Pros and Cons of the Different Options for Your Next Event.
Planning a wedding, business function, or other event with catering often involves making a choice: sit down or buffet? Other alternatives such as a cocktail reception with hors d’oeuvres and food stations, or family-style service are both great choices? There are advantages and disadvantages to each option, so determining your goals and priorities will help you find the best fit for your event. Is your event formal or informal? Is the quality of the food most important or is having a large quantity and variety your primary concern? Do you want guests to be up and mingling while they eat or sitting down for an hour or so to dine?
In a sit down format the food should be at its freshest and is plated to order as the dishes are being served. Admittedly, many hotels and lower budget caterers may pre-plate entrees and hold them in a warming box before saucing and send them out. This practice is often why food is dried out or rubbery at larger events. Make sure to ask your caterer how they plate hot food or go into the kitchen of the hotel you’re considering during plate up and observe how they operate.
At a sit down event guests are more likely to eat the dish as it was designed to be eaten, with the correct amount of sauce and appropriate side dish to protein ratio. The presentation of the food can be very refined or rustic depending on the particular event. Either way the food maintains its integrity and can most easily be presented at the appropriate temperature and with attention to detail. Ideally, it is going right from the pan onto the guest’s plate and being served immediately.
Family-style is a sit down dinner where courses are served on platters that the guests pass around the table.
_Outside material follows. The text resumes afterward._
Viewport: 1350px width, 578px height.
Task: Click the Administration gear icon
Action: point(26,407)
Each guest serves themselves from the platters or is assisted by a member of the service staff. This style of service can evoke the feel of a Tuscan villa where everyone is dining on long farm tables or “kings tables,” the set up where several eight foot tables are arranged together to form one long, narrow table. Some precision in presentation and temperature is lost while the food is being passed around on platters but family-style can be an attractive, less formal format with a properly designed menu. One drawback is that the last guests to be served from a particular platter don’t get to appreciate the same presentation as the first served.
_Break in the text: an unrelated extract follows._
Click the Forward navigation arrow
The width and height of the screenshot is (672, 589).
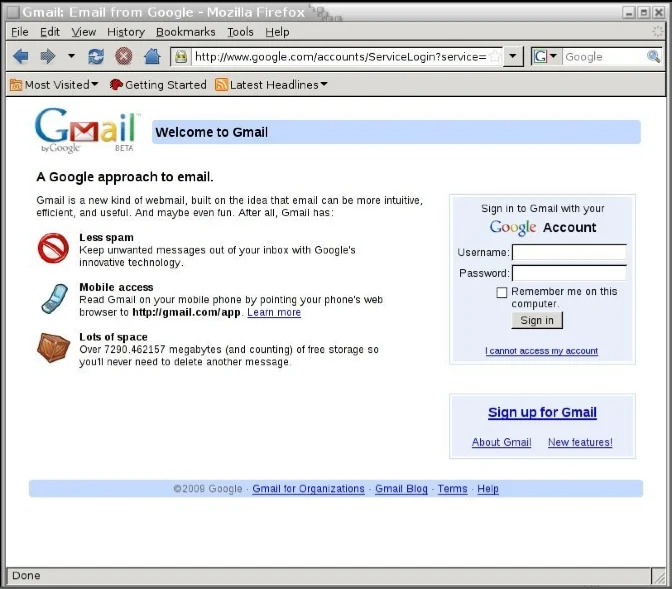(47, 57)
Buffets have become less popular recently because many hosts don’t want their guests to have to spend time standing in line. As guests load up plates they can sometimes become a jumble, with different flavors and sauces running together. Keeping the food the appropriate temperature can also be a challenge in the buffet format. Chafing dishes, one common solution, tend to dry out or overcook food as it sits in them and have fallen out of favor with upscale caterers who often prefer to present buffet food on warmed, regularly rotated platters. On warmer days it can also be challenging to keep cold food cold on the buffet, such as salads or sushi, but skilled caterers often come up with creative solutions. Waste is a significant factor with buffets because guests typically take more than they can eat.
The primary advantage of buffet-style service is that it is easier to offer a wide range of food choices, which can be a good option for a diverse group with widely divergent tastes. Buffet service often utilizes less service staff and can sometimes be less expensive than a sit down event. Buffets can also encourage interaction between guests because they’re forced to get out of their chairs and mingle in line.
A better option for encouraging guest interaction and providing variety is the cocktail reception or food station menu. Typically hors d’oeuvres are passed around as well as individual food stations being opened. It has overtaken standard buffets in popularity. Food stations are located in different areas of the room and each one can have a different theme or they can all have one cohesive theme. “Action stations” are popular, where chefs prepare food to order in front of guests, which also results in a fresher, hotter product than on a typical buffet. Meat can be carved, pasta tossed, oysters shucked, and sushi rolled to order and then put right on the plate. Guests constantly interact with one another as they go from station to station and get smaller individual plates from each one.
Many of the most successful events are combinations of formats, such as a sit down first and main course followed by a dessert buffet or the first course served plated followed by a family-style main course.